Critical Care = Tender Care

Since the time of Florence Nightingale, the need for critical care specialists has been recognized and has evolved. Critical care is most often recognized in the Emergency Room or Trauma Center, but is conspicuously present in other areas of the hospital like the post-surgical unit, recovery room, intensive care unit or neo-natal intensive care unit.

The first care center to address the needs of premature infants was established in 1927, in Chicago, at the Sarah Morris Hospital and set standards for post-natal care of these most precious little ones across the medical industry. Today this care has risen to levels completely unforeseen in 1927 to save even the most fragile of lives.

During World War II, the need for resuscitative care for battle-injured soldiers and those undergoing surgery, resulted in the first ’shock’ wards, or what we know today as the ‘crash cart’ and the code blue call, while a couple of years later the polio epidemic that swept through Europe and the U.S. resulted in the manual ventilation of patients through a tube placed in the trachea. In the 1950s the first ICUs, intensive care units, came into being as mechanical ventilation went from fantasy to reality, and by the 1960s most hospitals in the United States had at least one ICU.

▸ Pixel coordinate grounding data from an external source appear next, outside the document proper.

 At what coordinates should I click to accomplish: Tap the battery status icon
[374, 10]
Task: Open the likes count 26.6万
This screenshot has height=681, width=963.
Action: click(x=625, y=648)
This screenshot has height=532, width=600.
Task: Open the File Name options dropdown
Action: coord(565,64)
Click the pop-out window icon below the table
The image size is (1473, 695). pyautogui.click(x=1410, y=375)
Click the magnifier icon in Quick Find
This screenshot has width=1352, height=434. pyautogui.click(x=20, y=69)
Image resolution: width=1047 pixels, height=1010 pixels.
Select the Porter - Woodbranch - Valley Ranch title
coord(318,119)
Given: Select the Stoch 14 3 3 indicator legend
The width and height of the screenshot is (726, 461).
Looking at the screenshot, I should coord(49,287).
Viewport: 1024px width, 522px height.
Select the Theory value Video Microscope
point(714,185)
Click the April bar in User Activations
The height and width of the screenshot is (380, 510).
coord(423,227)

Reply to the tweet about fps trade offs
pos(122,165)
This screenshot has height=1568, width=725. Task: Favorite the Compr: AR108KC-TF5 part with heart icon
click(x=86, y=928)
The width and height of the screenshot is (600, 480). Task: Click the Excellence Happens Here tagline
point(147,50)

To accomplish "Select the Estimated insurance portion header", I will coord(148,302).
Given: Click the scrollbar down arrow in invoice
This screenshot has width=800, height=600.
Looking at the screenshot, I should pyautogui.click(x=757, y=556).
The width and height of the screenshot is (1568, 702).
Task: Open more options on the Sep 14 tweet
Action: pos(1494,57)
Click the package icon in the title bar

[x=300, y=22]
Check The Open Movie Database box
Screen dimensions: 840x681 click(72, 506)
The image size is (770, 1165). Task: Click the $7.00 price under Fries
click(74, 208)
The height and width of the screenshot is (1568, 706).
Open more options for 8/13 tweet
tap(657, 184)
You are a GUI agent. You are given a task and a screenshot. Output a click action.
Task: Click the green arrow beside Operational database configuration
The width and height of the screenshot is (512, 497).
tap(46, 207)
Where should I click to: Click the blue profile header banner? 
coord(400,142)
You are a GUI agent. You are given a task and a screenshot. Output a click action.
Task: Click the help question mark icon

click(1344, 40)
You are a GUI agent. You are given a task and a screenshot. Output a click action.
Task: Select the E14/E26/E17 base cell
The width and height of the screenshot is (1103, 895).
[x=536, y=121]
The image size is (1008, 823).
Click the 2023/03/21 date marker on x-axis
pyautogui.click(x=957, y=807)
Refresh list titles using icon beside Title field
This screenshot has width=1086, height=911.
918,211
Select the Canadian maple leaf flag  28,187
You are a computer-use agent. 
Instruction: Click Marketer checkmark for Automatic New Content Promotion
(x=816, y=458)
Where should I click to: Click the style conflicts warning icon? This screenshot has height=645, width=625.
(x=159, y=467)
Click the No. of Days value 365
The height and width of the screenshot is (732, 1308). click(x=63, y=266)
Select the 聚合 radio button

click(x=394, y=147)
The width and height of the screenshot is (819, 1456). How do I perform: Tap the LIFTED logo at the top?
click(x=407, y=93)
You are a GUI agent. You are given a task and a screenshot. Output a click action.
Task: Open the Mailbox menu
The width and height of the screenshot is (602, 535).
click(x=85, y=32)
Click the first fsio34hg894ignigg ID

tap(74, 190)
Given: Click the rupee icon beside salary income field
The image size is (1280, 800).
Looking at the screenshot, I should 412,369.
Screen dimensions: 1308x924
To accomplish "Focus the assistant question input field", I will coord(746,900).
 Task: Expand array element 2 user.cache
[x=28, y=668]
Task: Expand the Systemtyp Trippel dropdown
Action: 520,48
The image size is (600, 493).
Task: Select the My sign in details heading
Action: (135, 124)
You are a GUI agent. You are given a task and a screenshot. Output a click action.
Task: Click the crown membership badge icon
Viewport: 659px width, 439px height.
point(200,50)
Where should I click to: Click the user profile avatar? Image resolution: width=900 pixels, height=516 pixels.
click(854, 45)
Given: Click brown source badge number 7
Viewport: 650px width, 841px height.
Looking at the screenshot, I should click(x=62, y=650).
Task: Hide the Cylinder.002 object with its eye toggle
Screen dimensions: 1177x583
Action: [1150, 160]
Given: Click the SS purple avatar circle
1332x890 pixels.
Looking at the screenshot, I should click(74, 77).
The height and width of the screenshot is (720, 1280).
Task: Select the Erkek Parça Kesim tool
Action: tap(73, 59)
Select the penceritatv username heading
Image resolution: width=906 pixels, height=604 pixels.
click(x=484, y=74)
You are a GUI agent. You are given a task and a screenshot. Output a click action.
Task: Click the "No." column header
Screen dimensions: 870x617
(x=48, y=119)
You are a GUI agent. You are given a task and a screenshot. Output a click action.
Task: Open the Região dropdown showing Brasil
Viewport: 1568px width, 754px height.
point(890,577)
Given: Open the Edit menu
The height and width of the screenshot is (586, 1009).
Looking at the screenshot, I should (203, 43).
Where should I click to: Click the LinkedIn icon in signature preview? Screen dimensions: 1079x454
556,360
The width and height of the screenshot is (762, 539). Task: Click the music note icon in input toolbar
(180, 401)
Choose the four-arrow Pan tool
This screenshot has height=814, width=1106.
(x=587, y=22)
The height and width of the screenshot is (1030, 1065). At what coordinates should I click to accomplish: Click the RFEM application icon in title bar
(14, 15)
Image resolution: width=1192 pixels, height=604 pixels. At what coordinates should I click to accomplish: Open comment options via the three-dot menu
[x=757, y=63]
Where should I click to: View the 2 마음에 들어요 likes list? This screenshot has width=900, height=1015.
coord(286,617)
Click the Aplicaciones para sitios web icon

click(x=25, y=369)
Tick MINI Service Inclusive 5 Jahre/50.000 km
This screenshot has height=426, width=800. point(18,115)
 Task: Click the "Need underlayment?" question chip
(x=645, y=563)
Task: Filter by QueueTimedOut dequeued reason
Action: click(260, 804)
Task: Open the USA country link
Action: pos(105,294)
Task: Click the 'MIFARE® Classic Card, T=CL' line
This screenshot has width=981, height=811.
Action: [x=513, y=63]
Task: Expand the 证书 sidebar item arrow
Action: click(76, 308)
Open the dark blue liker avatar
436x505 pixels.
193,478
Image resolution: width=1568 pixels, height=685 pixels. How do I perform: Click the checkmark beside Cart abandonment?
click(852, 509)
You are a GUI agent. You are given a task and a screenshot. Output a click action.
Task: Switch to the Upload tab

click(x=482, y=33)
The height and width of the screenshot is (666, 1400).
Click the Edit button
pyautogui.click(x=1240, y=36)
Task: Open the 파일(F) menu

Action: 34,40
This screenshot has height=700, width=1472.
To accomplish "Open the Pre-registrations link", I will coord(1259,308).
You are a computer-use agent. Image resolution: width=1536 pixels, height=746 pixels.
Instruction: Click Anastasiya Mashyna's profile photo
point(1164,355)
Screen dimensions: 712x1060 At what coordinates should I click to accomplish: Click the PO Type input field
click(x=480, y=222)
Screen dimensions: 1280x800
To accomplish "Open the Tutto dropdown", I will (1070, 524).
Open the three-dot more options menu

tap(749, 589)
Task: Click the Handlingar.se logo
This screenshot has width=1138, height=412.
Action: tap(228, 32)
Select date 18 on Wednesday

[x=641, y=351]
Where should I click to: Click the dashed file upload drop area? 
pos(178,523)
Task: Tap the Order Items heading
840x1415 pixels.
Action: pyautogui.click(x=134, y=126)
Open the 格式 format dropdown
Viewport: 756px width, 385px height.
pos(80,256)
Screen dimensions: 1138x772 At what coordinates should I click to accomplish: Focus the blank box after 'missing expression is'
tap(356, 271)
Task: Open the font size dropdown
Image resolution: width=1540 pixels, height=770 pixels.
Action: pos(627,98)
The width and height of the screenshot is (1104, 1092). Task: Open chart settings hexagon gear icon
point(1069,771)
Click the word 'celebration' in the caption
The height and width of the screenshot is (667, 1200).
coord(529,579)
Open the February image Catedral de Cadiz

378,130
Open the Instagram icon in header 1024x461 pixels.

Since 1986 there has been a certification of special competence for the four primary boards in critical care: anesthesiology, surgery, internal medicine and pediatrics. Just as there are specialists in each of these four skill sets, there are specialists in caring for the critically ill under these same four areas of expertise. Extravagant life saving techniques are common place among these specialists and no one does it like they can.

And today you can add Trauma specialists to the health care community. These are the people who deal specifically with traumatic injury. You will find Emergency Rooms across the world staffed with these amazing people whose first order of business is to save lives. You will find them staffing ambulances and helicopters as first responders when seconds can make the difference between life and death. And you will find them in trauma centers in hospitals around the world. These angels of mercy who do everything in their power to stabilize critically injured patients in order to pass them along to their comrades in arms who can give patients the level of care required to make them healthy again.

So, say a prayer or thank them in your heart each time that you see the flashing red lights of an ambulance or a medical helicopter. Know that when critical care is needed, either for a loved one or for you, that there are specially trained medical personnel close by. Know that these chosen people are modern day super heroes, not the stuff of comic books and the Saturday Night Movie. Be thankful that these good Samaritans have taken the time to learn everything possible in order to save lives. Wonder that they work long and hard and emotional hours, often getting little sleep, and then get up to do it all over again. Remember that they can’t save everyone, but that the one they save may be someone close to you, and remember that they feel those losses just as everyone else does. They have chosen a life that does not always come with happy times and with success. Instead they have chosen a life that is hard, bloody, and often seems to be a thankless job as violence and needless killing and drunken manslaughter or murder fills the pages of our newspapers and our news broadcasts.

Be thankful for these angels and be mindful of their chosen path. It is not an easy one, but one that is more likely to have a happy ending with them in it.